Li Keqiang and Shinzo Abe shake hands despite latest war shrine visit
Premier's first meeting with Japanese PM ahead of a key summit next month comes after Yasukuni gift draws sharp rebuke from Beijing

Japanese Prime Minister Shinzo Abe shook hands with Premier Li Keqiang in Milan yesterday, despite a mass visit by Japanese lawmakers to a controversial war shrine in Tokyo.
The brief greeting and exchange of pleasantries, reported by Japanese press citing an official travelling with Abe, was the first time the two men have met, and comes as Japan continues to press for a summit with President Xi Jinping next month.
It is the latest sign of a gathering thaw in relations that have been in the deep freeze for two years, since Tokyo and Beijing fell out over the ownership of disputed islands and their differing interpretations of history.
The meeting took place despite anger in Beijing over an offering made in Abe's name at the Yasukuni Shrine - reviled by China and South Korea as a symbol of Japan's militarist past - and as a cross-party group of 110 lawmakers paid homage there.

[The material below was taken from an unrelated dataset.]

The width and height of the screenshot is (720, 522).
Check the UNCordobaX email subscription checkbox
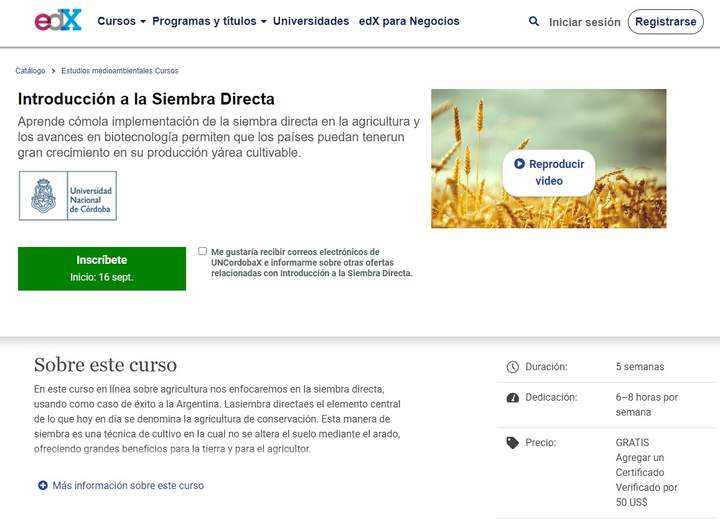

The visit was made to mark the start of the shrine's four-day autumn festival. Abe, who sent a small masakaki tree with his name and title displayed, is thought unlikely to go even after he returns home today from the Asia-Europe summit in Italy.
"China reiterates that only by Japan earnestly and squarely facing, deeply reflecting upon its history of invasion and clearly distancing itself from militarism, can China-Japan relations realise healthy and stable development," Foreign Ministry spokesman Hong Lei said in Beijing.